Essential complexity

Last updated

Essential complexity is a numerical measure defined by Thomas J. McCabe, Sr., in his highly cited, 1976 paper better known for introducing cyclomatic complexity. McCabe defined essential complexity as the cyclomatic complexity of the reduced CFG (control-flow graph) after iteratively replacing (reducing) all structured programming control structures, i.e. those having a single entry point and a single exit point (for example if-then-else and while loops) with placeholder single statements. [1] :317 [2] :80

McCabe's reduction process is intended to simulate the conceptual replacement of control structures (and actual statements they contain) with subroutine calls, hence the requirement for the control structures to have a single entry and a single exit point. [1] :317 (Nowadays a process like this would fall under the umbrella term of refactoring.) All structured programs evidently have an essential complexity of 1 as defined by McCabe because they can all be iteratively reduced to a single call to a top-level subroutine. [1] :318 As McCabe explains in his paper, his essential complexity metric was designed to provide a measure of how far off this ideal (of being completely structured) a given program was. [1] :317 Thus greater than 1 essential complexity numbers, which can only be obtained for non-structured programs, indicate that they are further away from the structured programming ideal. [1] :317

To avoid confusion between various notions of reducibility to structured programs, it's important to note that McCabe's paper briefly discusses and then operates in the context of a 1973 paper by S. Rao Kosaraju, which gave a refinement (or alternative view) of the structured program theorem. The seminal 1966 paper of Böhm and Jacopini showed that all programs can be [re]written using only structured programming constructs, (aka the D structures: sequence, if-then-else, and while-loop), however, in transforming a random program into a structured program additional variables may need to be introduced (and used in the tests) and some code may be duplicated. [3]

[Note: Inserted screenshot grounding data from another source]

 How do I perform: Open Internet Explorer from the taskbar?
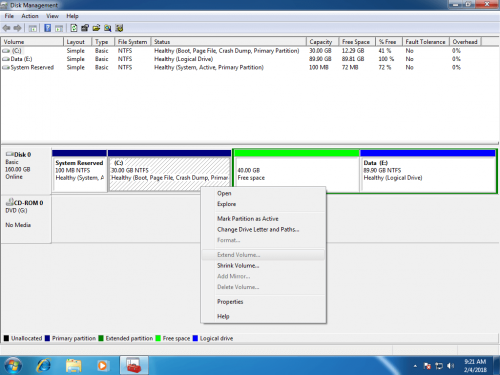coord(44,366)
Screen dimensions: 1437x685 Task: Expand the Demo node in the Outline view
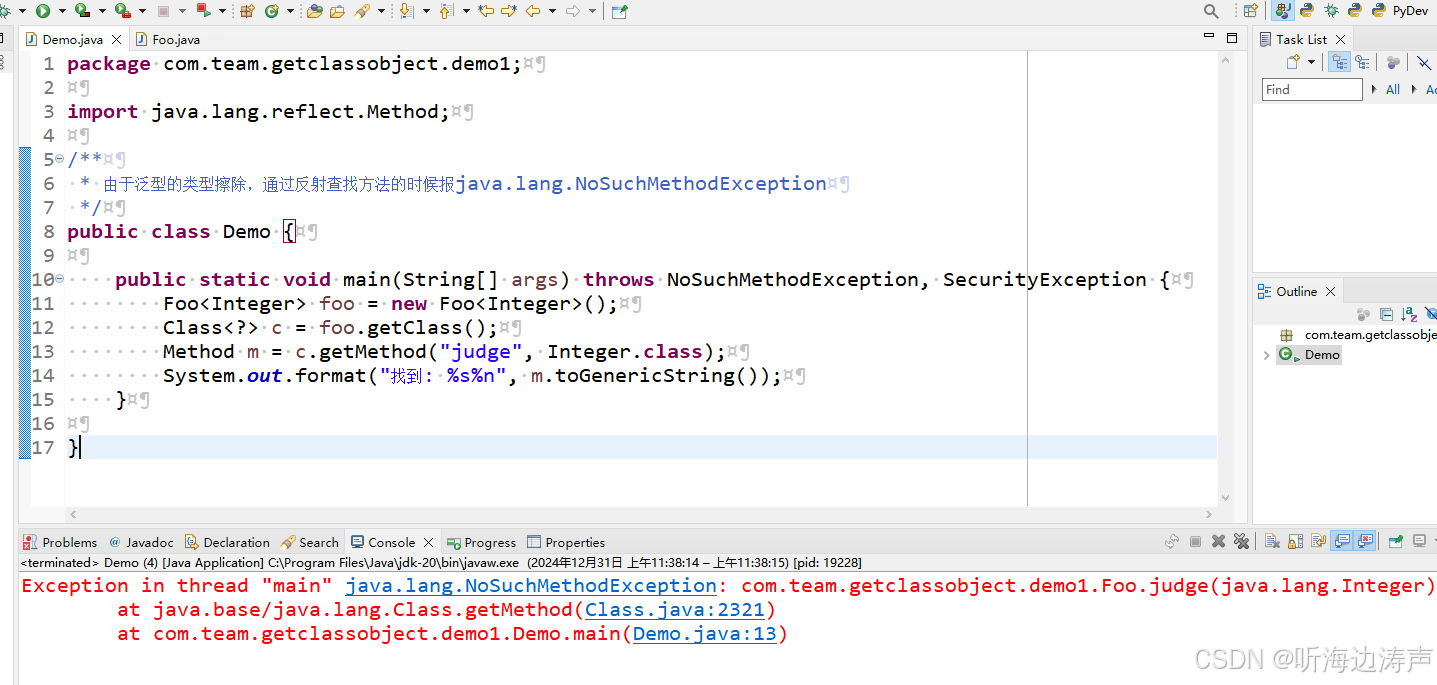(x=1267, y=354)
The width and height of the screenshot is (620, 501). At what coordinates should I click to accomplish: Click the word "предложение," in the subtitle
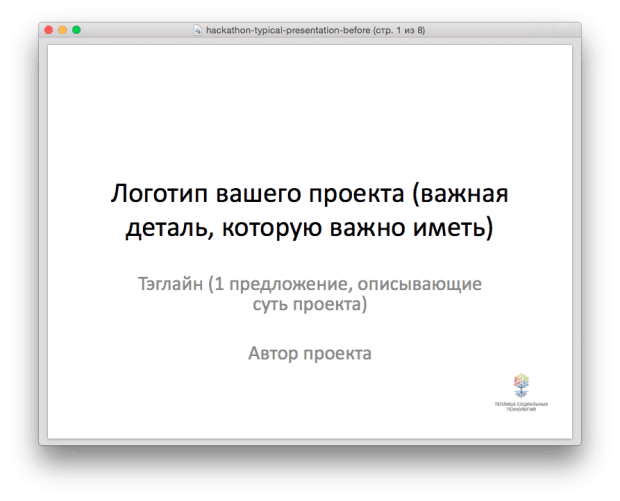(289, 285)
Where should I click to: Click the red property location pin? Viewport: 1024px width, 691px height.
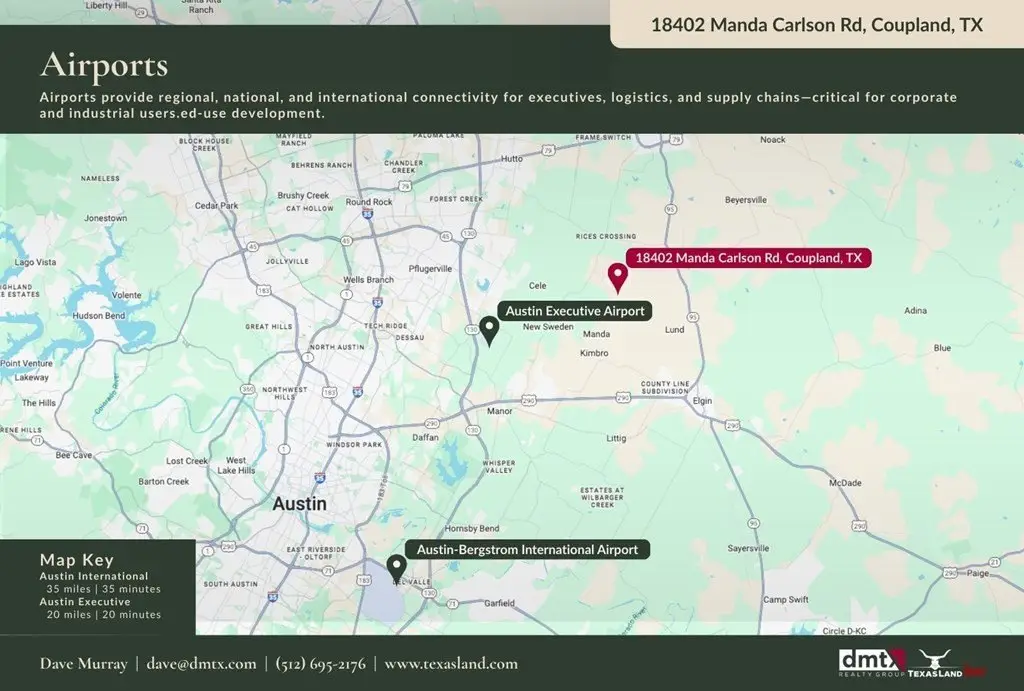point(618,277)
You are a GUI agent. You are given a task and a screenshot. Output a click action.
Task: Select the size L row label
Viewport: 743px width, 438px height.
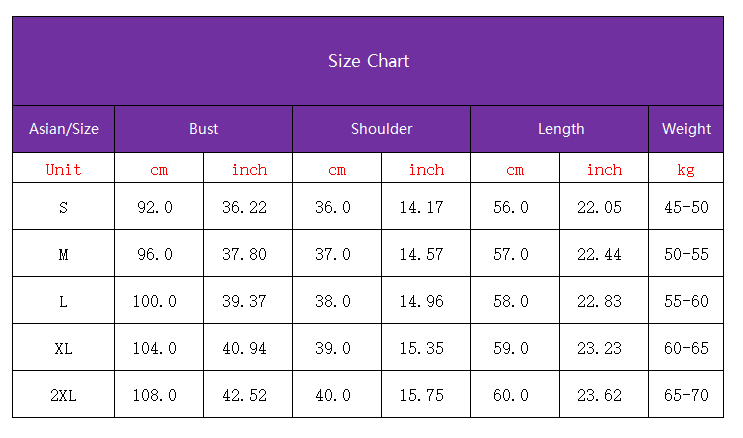(x=64, y=301)
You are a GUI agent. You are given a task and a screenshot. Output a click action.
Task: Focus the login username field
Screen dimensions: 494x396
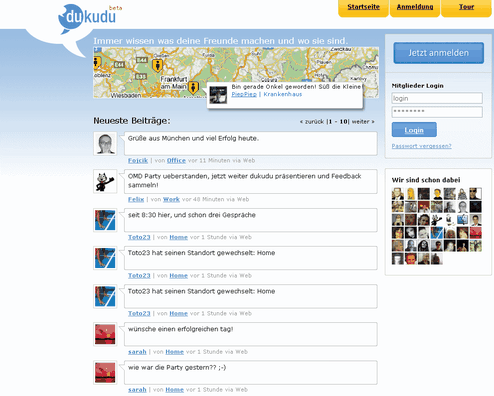click(x=437, y=98)
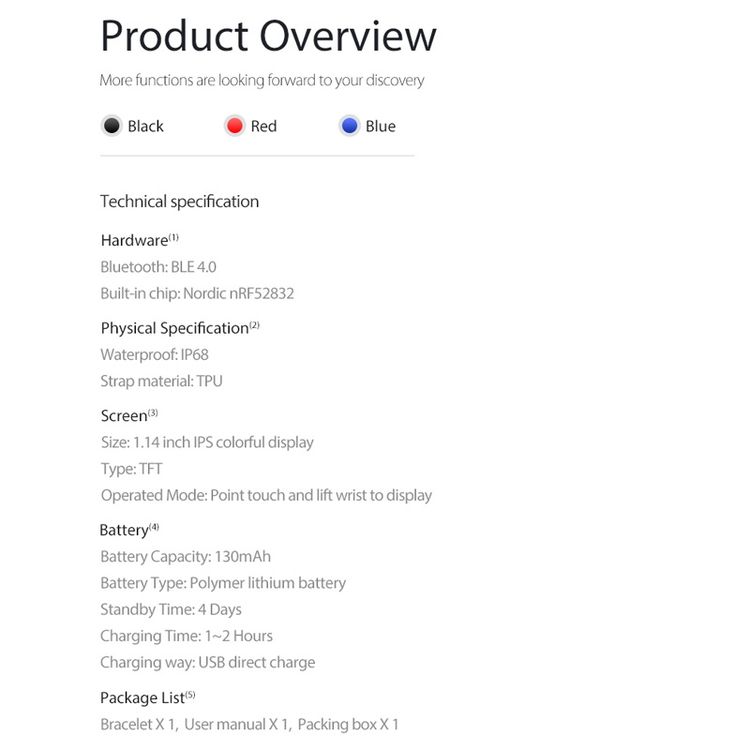This screenshot has height=750, width=750.
Task: Click the Product Overview heading
Action: pyautogui.click(x=268, y=36)
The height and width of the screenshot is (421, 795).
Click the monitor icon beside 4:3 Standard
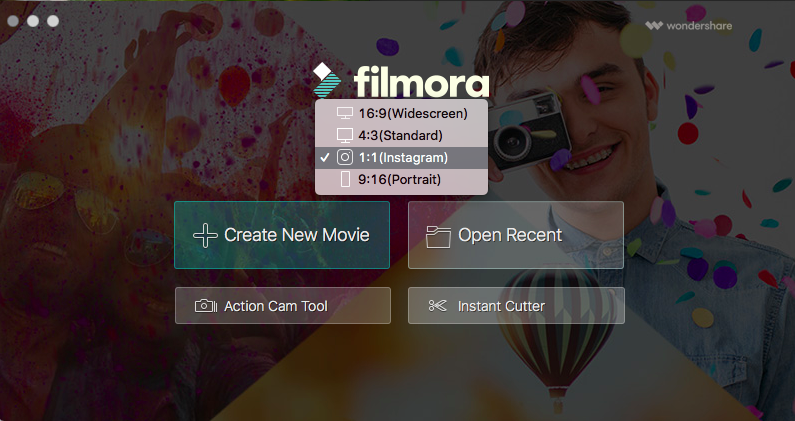(x=345, y=135)
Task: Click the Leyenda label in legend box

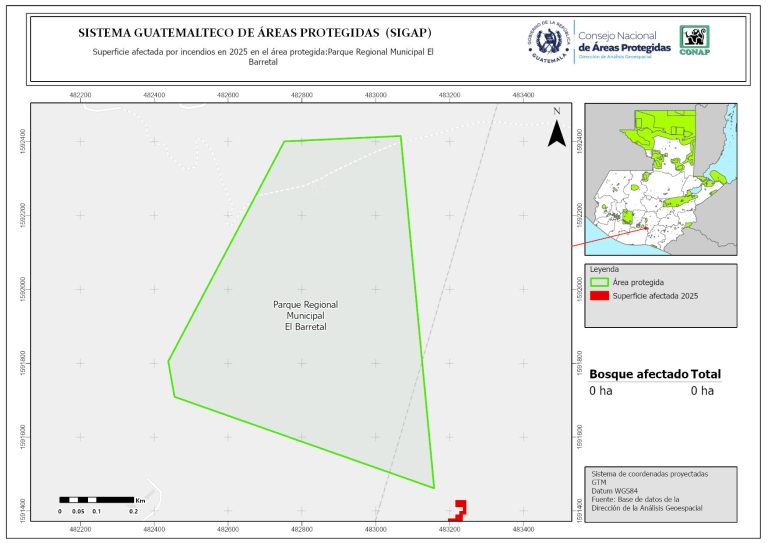Action: click(x=605, y=269)
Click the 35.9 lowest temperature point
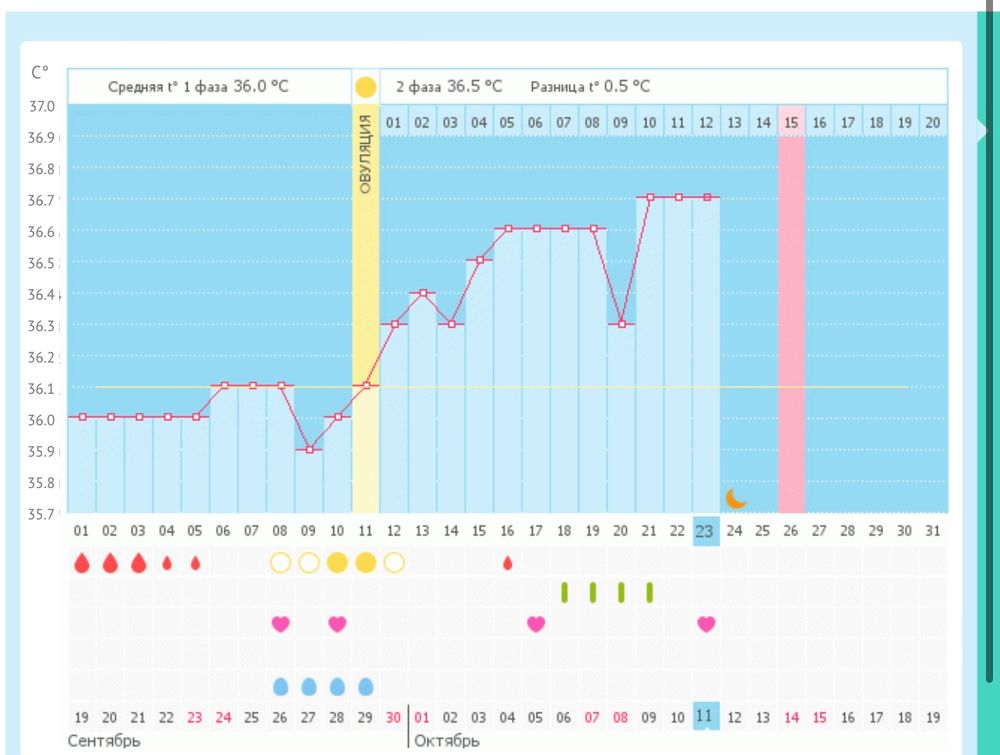 coord(309,449)
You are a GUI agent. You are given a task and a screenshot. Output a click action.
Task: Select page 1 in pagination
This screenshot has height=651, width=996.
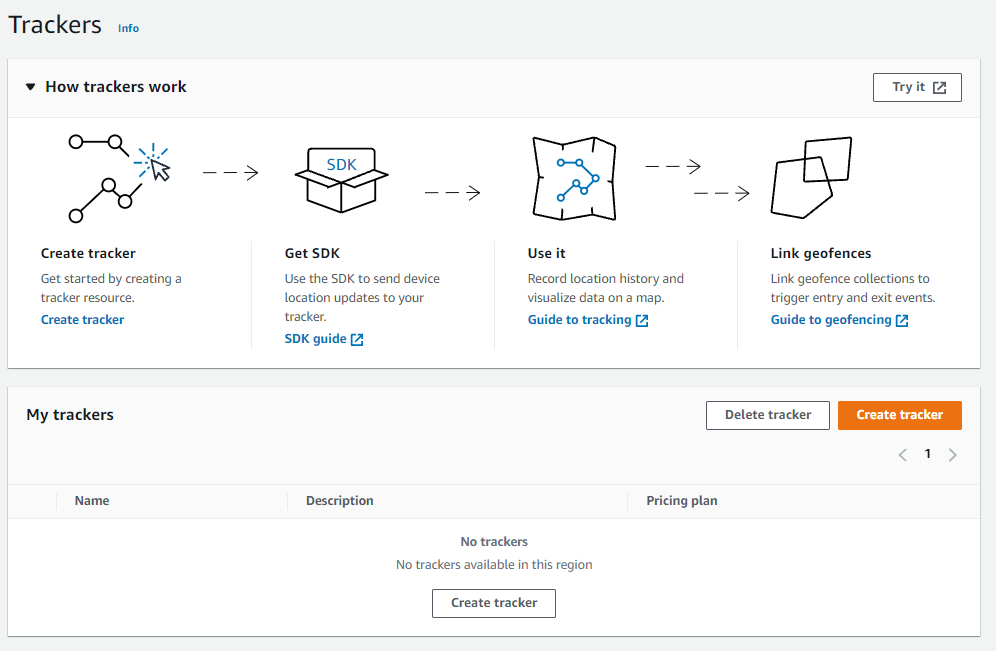pyautogui.click(x=927, y=454)
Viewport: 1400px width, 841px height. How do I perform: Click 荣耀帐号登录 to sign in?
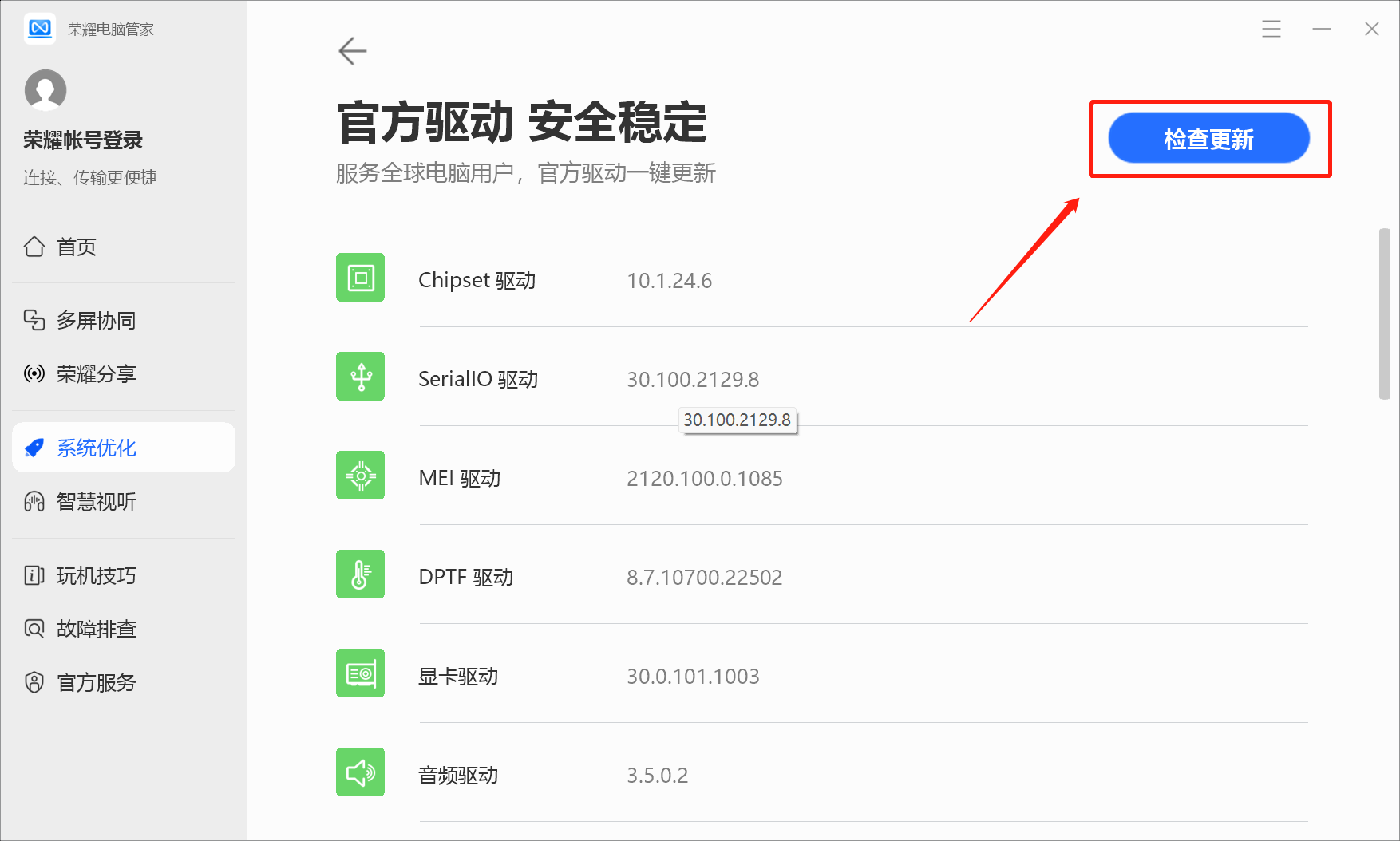point(83,140)
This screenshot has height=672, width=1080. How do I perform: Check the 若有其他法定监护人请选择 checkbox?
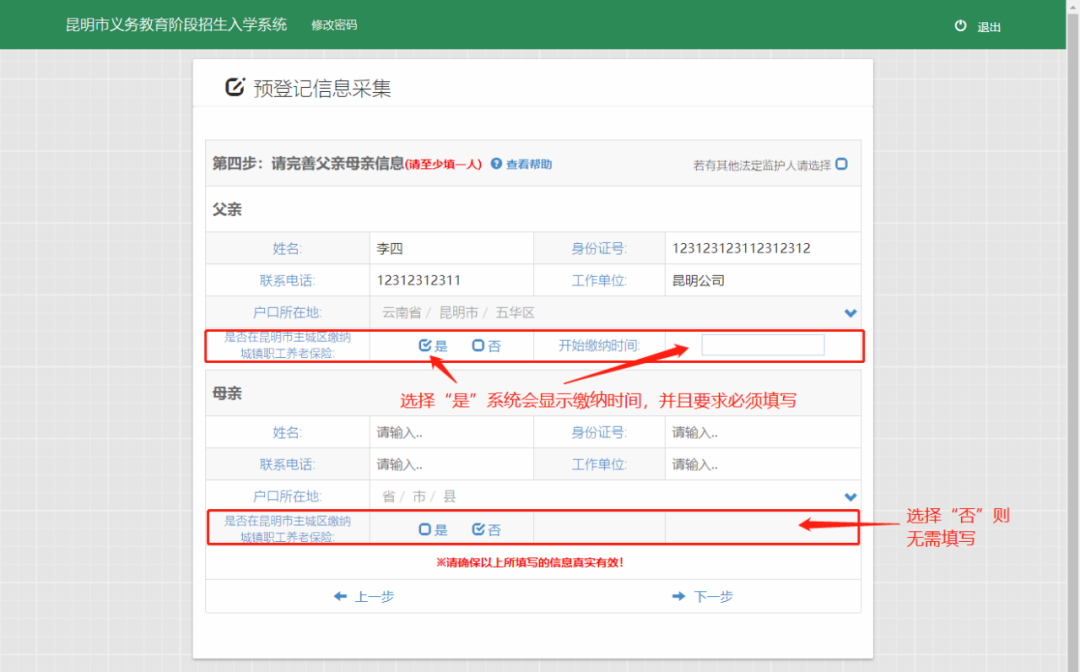(x=841, y=163)
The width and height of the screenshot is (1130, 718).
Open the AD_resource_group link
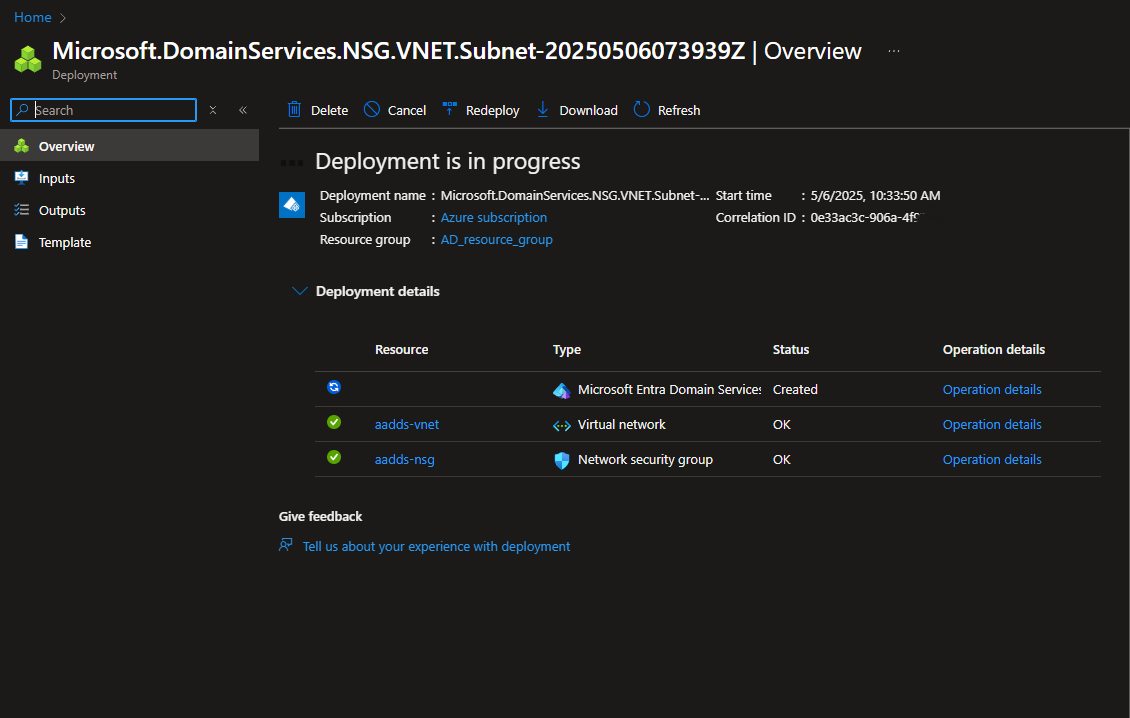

In their paper, Böhm and Jacopini conjectured, but did not prove that it was necessary to introduce such additional variables for certain kinds of non-structured programs in order to transform them into structured programs. [4] :236 An example of program (that we now know) does require such additional variables is a loop with two conditional exits inside it. In order to address the conjecture of Böhm and Jacopini, Kosaraju defined a more restrictive notion of program reduction than the Turing equivalence used by Böhm and Jacopini. Essentially, Kosaraju's notion of reduction imposes, besides the obvious requirement that the two programs must compute the same value (or not finish) given the same inputs, that the two programs must use the same primitive actions and predicates, the latter understood as expressions used in the conditionals. Because of these restrictions, Kosaraju's reduction does not allow the introduction of additional variables; assigning to these variables would create new primitive actions and testing their values would change the predicates used in the conditionals. Using this more restrictive notion of reduction, Kosaraju proved Böhm and Jacopini's conjecture, namely that a loop with two exits cannot be transformed into a structured program without introducing additional variables, but went further and proved that programs containing multi-level breaks (from loops) form a hierarchy, such that one can always find a program with multi-level breaks of depth n that cannot be reduced to a program of multi-level breaks with depth less than n, again without introducing additional variables. [4] [5]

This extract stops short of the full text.